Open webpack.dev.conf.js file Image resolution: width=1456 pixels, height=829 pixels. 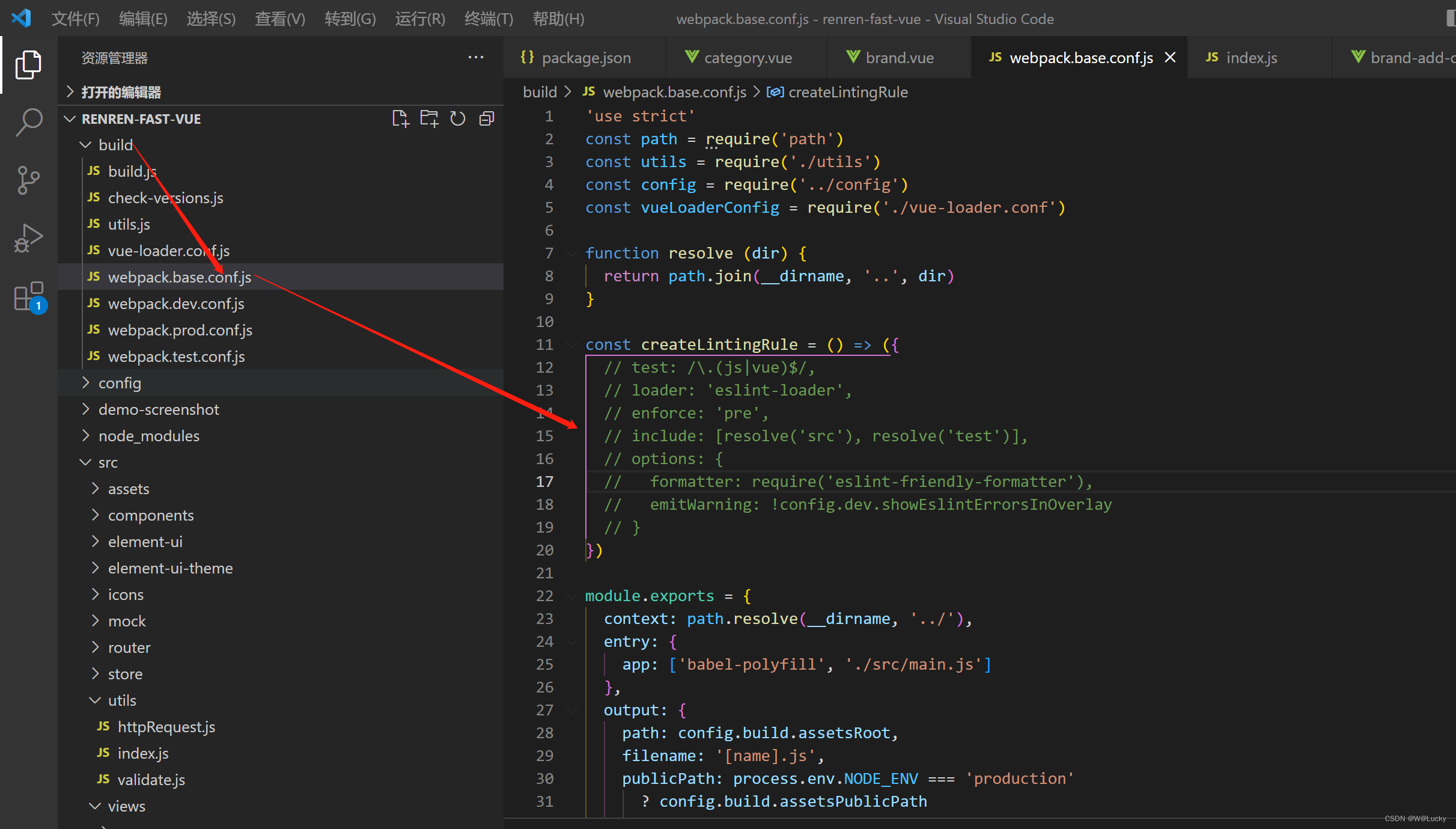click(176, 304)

---

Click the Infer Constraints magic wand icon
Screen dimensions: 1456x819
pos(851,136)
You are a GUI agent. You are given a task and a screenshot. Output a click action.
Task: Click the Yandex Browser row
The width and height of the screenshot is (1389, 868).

▸ Action item
Output should match, line for line, the stretch of the material above from the line holding "Task: Click the Yandex Browser row" through the line holding "The width and".

▸ Finished exercise
Task: Click the Yandex Browser row
The width and height of the screenshot is (1389, 868).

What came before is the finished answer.